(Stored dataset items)

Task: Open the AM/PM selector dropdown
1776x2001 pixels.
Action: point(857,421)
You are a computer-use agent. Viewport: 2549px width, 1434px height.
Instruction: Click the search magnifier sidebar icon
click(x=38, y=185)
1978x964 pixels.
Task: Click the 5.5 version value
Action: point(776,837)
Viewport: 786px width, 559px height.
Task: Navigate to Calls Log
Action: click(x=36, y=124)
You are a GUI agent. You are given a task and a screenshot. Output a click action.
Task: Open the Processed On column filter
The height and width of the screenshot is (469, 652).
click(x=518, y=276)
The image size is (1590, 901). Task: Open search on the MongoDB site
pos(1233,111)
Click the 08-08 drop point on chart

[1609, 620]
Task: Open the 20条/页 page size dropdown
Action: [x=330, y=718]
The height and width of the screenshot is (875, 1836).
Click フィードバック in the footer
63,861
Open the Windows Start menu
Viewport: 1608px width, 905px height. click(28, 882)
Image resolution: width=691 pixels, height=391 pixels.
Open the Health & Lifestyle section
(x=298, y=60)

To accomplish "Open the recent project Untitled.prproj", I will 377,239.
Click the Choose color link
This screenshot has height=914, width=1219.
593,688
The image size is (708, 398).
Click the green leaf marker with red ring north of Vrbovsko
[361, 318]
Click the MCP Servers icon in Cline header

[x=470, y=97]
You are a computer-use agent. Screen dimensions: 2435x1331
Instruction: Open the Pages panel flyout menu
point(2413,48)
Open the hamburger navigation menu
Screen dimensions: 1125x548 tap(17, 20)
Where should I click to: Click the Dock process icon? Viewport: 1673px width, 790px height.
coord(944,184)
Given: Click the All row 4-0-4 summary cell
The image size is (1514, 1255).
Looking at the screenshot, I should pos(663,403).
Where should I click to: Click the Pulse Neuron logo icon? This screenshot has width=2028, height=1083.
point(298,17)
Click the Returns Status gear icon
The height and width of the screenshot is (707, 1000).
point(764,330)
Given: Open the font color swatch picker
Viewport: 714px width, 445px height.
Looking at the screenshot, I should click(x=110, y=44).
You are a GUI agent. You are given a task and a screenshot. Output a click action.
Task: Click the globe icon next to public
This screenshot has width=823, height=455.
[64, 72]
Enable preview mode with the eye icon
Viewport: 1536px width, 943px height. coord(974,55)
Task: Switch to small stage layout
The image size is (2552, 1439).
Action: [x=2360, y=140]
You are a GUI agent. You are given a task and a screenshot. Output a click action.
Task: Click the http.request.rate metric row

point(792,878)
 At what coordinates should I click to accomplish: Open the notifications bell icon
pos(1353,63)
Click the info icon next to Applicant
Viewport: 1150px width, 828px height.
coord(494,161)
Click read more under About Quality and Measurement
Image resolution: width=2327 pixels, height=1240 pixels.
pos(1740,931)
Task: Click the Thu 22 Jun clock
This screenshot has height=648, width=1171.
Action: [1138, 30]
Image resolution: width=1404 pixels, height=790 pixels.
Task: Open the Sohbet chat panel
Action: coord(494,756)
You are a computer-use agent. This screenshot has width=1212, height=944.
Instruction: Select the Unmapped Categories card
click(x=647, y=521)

Work task. Pull out the lines above in which the word "color" appears.

Solution to the problem.
Click the Choose color link
Given: Open the font color swatch picker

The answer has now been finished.